Adolf Hitler schüttelt Philipp Bouhler, Hauptverantwortlicher der 'Aktion T4' sowie später der 'Aktion 14f13', die Hand, Berlin 1938
Adolf Hitler schüttelt Philipp Bouhler, Hauptverantwortlicher der 'Aktion T4' sowie später der 'Aktion 14f13', die Hand, Berlin 1938 By Bundesarchiv, Bild 183-H13039 / CC-BY-SA 3.0, CC BY-SA 3.0 DE <https://creativecommons.org/licenses/by-sa/3.0/de/deed.en>, via Wikimedia Commons

Medizinische Menschenversuche

Die Nationalsozialisten führten sowohl in Laboren im Deutschen Reich als auch in den Konzentrationslagern medizinische Menschenversuche durch.
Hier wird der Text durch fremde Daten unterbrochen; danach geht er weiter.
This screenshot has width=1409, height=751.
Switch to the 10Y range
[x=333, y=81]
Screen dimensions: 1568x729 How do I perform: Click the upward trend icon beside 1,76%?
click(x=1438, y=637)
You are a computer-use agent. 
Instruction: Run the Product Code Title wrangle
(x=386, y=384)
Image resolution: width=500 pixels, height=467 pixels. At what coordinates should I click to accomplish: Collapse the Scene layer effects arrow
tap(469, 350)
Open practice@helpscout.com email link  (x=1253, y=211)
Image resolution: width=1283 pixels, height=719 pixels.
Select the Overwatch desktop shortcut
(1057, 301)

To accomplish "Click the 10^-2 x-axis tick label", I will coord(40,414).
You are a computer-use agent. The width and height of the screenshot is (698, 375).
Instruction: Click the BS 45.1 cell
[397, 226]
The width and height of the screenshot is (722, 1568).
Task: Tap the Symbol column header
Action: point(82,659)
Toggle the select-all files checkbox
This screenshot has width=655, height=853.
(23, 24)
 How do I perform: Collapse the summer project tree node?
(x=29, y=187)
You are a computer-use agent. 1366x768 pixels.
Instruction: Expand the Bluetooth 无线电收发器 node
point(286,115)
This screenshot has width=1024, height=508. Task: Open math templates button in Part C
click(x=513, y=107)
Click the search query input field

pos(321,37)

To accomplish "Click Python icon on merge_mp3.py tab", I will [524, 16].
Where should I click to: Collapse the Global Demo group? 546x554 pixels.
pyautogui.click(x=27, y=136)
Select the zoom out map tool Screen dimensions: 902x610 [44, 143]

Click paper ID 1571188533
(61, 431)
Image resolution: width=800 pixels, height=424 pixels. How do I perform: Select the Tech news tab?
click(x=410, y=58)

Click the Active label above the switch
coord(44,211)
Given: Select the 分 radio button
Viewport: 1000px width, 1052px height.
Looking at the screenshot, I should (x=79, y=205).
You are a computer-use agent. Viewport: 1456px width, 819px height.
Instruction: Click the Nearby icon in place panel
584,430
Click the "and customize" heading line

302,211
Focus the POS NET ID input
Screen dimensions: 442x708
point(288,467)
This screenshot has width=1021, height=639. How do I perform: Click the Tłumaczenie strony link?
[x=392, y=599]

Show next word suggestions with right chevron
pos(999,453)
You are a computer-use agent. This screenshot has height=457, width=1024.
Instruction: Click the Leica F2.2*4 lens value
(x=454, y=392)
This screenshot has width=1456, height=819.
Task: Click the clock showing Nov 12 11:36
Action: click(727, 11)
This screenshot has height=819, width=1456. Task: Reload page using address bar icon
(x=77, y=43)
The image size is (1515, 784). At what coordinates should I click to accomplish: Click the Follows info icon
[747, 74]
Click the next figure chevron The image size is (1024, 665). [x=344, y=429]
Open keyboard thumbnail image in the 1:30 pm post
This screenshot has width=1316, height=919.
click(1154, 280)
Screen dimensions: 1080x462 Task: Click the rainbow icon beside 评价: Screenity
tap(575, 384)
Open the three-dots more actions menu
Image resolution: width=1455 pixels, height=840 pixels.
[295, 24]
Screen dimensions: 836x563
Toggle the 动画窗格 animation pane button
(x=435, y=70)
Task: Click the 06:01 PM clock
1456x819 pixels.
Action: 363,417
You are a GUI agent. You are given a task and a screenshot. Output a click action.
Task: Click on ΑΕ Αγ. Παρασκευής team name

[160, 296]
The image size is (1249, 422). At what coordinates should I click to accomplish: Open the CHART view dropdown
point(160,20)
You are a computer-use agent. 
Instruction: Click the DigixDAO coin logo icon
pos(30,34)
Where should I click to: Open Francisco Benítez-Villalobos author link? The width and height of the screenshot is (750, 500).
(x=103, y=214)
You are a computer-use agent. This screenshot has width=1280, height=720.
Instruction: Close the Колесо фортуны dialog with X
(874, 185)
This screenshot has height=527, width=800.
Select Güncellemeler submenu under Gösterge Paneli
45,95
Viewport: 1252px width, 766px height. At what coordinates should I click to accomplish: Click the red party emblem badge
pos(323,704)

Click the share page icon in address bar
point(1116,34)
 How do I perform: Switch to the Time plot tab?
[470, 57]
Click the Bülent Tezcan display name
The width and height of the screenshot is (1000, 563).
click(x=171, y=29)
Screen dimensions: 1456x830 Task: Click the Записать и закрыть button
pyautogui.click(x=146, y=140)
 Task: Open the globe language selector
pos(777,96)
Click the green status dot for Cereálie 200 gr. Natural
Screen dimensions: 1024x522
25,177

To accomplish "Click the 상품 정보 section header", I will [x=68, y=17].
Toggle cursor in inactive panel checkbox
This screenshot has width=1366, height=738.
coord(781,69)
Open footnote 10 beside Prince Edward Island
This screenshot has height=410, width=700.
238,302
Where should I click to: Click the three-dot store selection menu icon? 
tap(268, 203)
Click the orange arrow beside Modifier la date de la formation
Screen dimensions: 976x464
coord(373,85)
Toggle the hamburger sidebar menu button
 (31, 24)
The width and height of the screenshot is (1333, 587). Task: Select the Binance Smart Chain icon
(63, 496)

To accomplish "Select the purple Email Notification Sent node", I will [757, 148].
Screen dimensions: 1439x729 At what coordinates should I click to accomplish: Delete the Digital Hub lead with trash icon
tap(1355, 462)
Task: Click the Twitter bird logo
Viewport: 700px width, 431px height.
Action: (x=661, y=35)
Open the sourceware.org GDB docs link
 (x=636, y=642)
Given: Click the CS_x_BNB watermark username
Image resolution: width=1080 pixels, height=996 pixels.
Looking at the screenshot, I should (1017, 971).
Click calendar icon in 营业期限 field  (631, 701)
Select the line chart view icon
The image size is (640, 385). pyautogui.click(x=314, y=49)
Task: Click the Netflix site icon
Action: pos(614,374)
Am bekanntesten ist wohl der Lagerarzt des KZ Auschwitz-Birkenau, Josef Mengele, der sich seine Opfer, darunter oft Kinder, nach Ankunft selbst auswählte und auch den Massenmord überwachte.

  • Methoden:
    • Sterilisationen, Verstümmelungen, Amputationen etc.
    • Zwillingsversuche, z.B. Schmerzempfindlichkeit ohne Narkose
    • Drogen- und Medikamentenexperimente
    • Erprobung von Impfstoffen nach gezielter Infektion
    • Untersuchung von Überlebenschancen in Extremsituation (z.B. Mangelernährung, Druckkammer)
    • Vergasungen für geplante Obduktionen
Josef Mengele (Mitte), Lagerarzt im KZ Auschwitz-Birkenau
Josef Mengele (Mitte), Lagerarzt im KZ Auschwitz-Birkenau By Bernhard Walther or Ernst Hofmann or Karl-Friedrich Höcker, Public domain, via Wikimedia Commons

Sidefact

Viele Institute profitierten von den Experimenten, über die reguläre wissenschaftliche Arbeiten verfasst wurden, und viele Unternehmen förderten sie. Ein prominentes Beispiel ist die I.G. Farben, die von Enteignungen oder Zwangsarbeit profitierte und Zyklon B für die Vergasungen lieferte.

Die Interessensgemeinschaft bestand bis 2012, ihr gehörten Firmen wie Bayer oder BASF an.